At the clinic, patients see sleep specialists. Some sleep disorders may be correctable with biofeedback techniques or by simply managing a patient’s sleep environment.

“Going to bed at the same time every night or only when you are sleepy, and not watching television in bed can make a big difference,” Balachandran says.

Other patients have a series of tests that record physiological changes that occur during sleep, such as eye movement, muscle activity, heart and brain rhythm.

Help offered for common disorders

The two most prevalent sleep disorders in the general population - and very likely in cancer patients - are:

Sleep-disordered breathing (including sleep apnea) - People with sleep apnea stop breathing at times during the night. This is due to an airway that is blocked by the tongue or because the brain “forgets” to signal the respiratory system to breathe.

Those with sleep apnea often don’t realize they have the condition. It can lead to other problems such as high blood pressure, heart disease and stroke.

Treatments include:

  • CPAP (Continuous Positive Airway Pressure) - Face mask that blows pressurized air
  • Lifestyle changes
  • Medical attention to co-existing illnesses

Sleep-related movement disorders - People with movement disorders feel the need to move around and have trouble falling asleep.

In cancer patients, the problem can stem from anemia or damage to the nerves in the feet. This may be the result of chemotherapy.

Other sleep disorders include:

  • Excessive daytime sleepiness
  • Disorders, such as night terrors or sleepwalking, that interrupt sleep
  • Nocturnal seizures

Most conditions are treatable, Balachandran says.

“There are therapeutic options for pretty much all of the sleep disorders we study,”
he says.

Studying the sleep-cancer connection

In addition to providing access to the latest diagnostic and therapeutic tools, the sleep clinic will initiate research into the relationship between sleep and cancer.

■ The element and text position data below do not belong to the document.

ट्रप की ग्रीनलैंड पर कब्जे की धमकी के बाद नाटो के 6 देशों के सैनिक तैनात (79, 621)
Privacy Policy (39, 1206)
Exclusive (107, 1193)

Sleep disorders can have an impact on treatment, Balachandran says:

  • Fatigued patients are:
    • Less likely to comply with therapy
    • Likely to miss appointments
  • Perception of pain is sharper in the sleep deprived
  • Some disorders increase inflammation, which may contribute to cancer growth
  • Sleep is linked to the immune system, and disruptions can alter immune function

“We don’t know if sleep disorders affect how successful cancer therapy can be, but one of the research goals of the center is to explore that link,” Balachandran says.

“It may be that we can improve the treatment outcome of our patients while also providing more restful sleep,” he says. “That would be a great benefit.”